When a recent Wall Street Journal editorial opined that “the system and philosophy of institutionalized racism identified by Dr. King no longer exists,” another white ally, Stewart Butterfield, the CEO of Slack, denounced the editorial board’s denial on Twitter. “Pretending it doesn’t exist is, cognitively, really hard work. And it is dishonest and unfair and cruel work too. It’s its own violence,” he tweeted. “Acknowledging that we still have a very, very long way to go is literally the least anyone could do.” That’s a white ally stepping onto the field, inspiring honest dialogue.

Another white ally comes from a family steeped in white privilege and generations of political power, Senator Paul Thurmond, the son of segregationist Strom Thurmond, addressed the matter of the Confederate flag, still flying above South Carolina’s state capitol after the killings at Emanuel African Methodist Episcopal Church. Where other lawmakers testified the flag was about Southern heritage, Thurmond countered that the flag was deeply rooted in oppressive story of slavery. It was the truth. We have to begin with truth.

Time and time again, Oregonians hold as their number one value their quality of life. True quality of life for all requires each of us reach our full potential, a significant challenge when we don’t have a line of stepping stones laid out neatly from the moment we are born.

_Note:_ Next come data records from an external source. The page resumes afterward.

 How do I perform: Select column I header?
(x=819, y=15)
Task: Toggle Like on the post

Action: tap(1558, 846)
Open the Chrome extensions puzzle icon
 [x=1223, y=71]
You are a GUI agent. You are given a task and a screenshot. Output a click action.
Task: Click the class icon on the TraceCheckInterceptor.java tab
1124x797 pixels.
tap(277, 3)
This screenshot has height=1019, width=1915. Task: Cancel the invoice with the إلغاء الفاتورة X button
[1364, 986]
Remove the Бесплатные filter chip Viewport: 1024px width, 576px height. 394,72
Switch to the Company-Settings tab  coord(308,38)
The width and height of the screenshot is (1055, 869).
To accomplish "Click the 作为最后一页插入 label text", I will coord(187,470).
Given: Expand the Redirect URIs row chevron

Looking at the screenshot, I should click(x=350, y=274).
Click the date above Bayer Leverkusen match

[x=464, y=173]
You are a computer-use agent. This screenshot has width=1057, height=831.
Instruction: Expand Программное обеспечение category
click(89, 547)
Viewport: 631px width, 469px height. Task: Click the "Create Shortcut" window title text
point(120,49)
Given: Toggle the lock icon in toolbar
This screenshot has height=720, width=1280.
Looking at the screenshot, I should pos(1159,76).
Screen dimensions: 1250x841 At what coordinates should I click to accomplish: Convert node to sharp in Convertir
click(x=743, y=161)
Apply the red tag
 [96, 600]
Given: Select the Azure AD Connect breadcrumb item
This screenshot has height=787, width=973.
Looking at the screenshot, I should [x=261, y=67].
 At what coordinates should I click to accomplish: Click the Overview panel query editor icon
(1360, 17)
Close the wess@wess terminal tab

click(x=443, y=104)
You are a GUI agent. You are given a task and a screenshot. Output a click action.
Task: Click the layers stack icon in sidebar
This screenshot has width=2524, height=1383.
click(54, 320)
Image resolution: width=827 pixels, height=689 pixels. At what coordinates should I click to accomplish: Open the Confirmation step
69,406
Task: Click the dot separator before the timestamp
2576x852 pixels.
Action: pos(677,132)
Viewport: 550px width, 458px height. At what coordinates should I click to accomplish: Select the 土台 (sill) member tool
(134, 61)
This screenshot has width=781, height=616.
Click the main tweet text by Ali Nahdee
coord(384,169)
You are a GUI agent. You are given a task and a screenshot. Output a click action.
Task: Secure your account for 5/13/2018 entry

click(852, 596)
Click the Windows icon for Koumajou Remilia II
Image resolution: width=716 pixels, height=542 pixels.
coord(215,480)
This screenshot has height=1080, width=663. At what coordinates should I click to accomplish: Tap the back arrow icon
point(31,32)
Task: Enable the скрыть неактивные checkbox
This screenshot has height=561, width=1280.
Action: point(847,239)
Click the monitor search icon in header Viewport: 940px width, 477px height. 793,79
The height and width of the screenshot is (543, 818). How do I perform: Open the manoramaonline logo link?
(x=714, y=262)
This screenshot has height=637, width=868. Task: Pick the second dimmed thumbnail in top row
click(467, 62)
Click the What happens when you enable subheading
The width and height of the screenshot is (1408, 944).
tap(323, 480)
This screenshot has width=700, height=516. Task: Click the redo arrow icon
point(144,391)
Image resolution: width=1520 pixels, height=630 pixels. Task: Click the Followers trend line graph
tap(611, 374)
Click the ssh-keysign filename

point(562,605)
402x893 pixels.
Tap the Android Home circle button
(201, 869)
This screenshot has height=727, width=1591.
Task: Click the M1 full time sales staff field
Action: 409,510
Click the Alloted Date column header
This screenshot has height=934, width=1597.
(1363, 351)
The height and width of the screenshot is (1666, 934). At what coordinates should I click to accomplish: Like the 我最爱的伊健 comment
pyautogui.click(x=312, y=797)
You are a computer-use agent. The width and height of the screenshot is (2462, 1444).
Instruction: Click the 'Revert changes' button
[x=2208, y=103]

It’s not easy. When I get into conversations about race with people of color, I can at times feel my heart rate go up or I get anxious. I can’t experience firsthand the emotions or level of anger or frustration at being judged by the color of my skin. I’m not always sure what is the right thing or the wrong thing to say. It can feel like wandering into uncharted territory, but it is so important to do it. Otherwise, we’re really not working toward change if all we say when nine people lose their lives is, “isn’t that sad?”

It is sad. How do you handle that?

Me, I’m going to commit to continuing to educate myself and others about racism. To raise issues around racism and discrimination in public and private. I plan to personally learn and engage more around the work of our local organizations working to dismantle racism. But I am going to do more than that. Meyer has made many inroads in diversity and equity but our field hasn’t diversified much; nor has my social circle broadened as I would like. There’s work to do there. I like how my immediate professional world has changed. I’m better for it. More important, the Meyer Trust is better for it.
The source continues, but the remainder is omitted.